ForkLog: I will clarify: do you see any sense in other cryptocurrencies aside from Bitcoin?

Charles Guillemet: There are some projects that are technically different from Bitcoin. I don’t want to talk crypto politics, but as a security expert I’m OK with any network which is secure for users.

ForkLog: Let’s get back to the security. As far as I know you have found some vulnerabilities in Trezor wallets and one of them is not patchable. Could you give more details about that?

Charles Guillemet: Our team at Ledger Donjon evaluates not only Ledger native products, but also competitors’ offers. After spending some time on exploring Trezor wallets, mostly because they use the same chip as our unsecure chip, we found three types of vulnerabilities in their security model.

The first one is a side-channel attack on the PIN value.
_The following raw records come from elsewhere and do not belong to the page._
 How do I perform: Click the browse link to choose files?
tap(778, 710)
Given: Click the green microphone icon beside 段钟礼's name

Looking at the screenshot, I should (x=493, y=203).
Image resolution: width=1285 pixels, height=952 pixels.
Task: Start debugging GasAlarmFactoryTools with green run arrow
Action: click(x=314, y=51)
If I steal your device and try a few PIN-values while measuring the power consumption of the device, I will be able to guess the correct value of the PIN and get access to your funds only with a few penetrations when the statistic correlation is determined. We did a responsible disclosure to Trezor and they’ve patched this. I don’t think that now the new implementation of PIN verification can be broken in the same way.

The second one relates to the genuineness of device. The question for user here is how he can be sure that wallet isn’t backdoored when shipped. If you want more specific wording: how do you know that the code you’re running on Trezor is legit? The short answer – there is no way to be sure.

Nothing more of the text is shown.